§ INSTRUCTIONS TO FOLLOW
Could you return every line of the records below that contains the word "Given"?

[DATA EXTRACTS Boundary: Start]

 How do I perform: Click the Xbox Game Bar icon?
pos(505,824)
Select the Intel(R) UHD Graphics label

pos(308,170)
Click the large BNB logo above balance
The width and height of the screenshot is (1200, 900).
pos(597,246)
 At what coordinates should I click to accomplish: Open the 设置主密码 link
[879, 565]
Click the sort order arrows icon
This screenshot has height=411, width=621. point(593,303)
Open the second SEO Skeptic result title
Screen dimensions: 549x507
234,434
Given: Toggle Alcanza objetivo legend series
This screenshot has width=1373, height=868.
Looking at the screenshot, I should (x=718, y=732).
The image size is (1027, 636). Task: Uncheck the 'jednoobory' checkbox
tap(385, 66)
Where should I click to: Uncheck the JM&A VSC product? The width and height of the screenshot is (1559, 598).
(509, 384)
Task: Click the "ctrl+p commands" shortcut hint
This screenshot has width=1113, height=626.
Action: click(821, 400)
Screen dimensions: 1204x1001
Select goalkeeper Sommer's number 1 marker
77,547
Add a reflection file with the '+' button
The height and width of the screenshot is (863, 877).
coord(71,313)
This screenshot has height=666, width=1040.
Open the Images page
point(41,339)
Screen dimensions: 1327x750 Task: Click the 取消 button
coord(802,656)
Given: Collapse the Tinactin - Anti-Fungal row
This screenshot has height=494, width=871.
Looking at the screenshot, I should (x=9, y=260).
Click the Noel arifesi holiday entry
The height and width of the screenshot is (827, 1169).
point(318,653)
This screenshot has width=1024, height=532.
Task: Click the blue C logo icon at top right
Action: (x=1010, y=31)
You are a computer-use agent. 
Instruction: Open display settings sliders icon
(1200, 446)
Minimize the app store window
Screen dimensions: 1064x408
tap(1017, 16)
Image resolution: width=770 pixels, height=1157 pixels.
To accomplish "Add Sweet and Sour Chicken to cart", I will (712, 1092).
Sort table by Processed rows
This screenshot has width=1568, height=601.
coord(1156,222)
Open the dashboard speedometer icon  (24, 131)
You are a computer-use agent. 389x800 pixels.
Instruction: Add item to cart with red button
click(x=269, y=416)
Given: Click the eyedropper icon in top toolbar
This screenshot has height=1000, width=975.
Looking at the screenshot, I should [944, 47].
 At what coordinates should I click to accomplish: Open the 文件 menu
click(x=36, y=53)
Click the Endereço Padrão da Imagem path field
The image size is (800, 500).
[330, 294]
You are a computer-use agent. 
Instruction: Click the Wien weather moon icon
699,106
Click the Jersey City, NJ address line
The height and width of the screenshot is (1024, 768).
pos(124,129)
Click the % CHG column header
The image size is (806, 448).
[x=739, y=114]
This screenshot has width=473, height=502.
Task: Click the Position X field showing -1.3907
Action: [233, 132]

[DATA EXTRACTS Boundary: End]

§ COMPLETED EXERCISE
Given: Toggle Alcanza objetivo legend series
Given: Collapse the Tinactin - Anti-Fungal row
Given: Click the eyedropper icon in top toolbar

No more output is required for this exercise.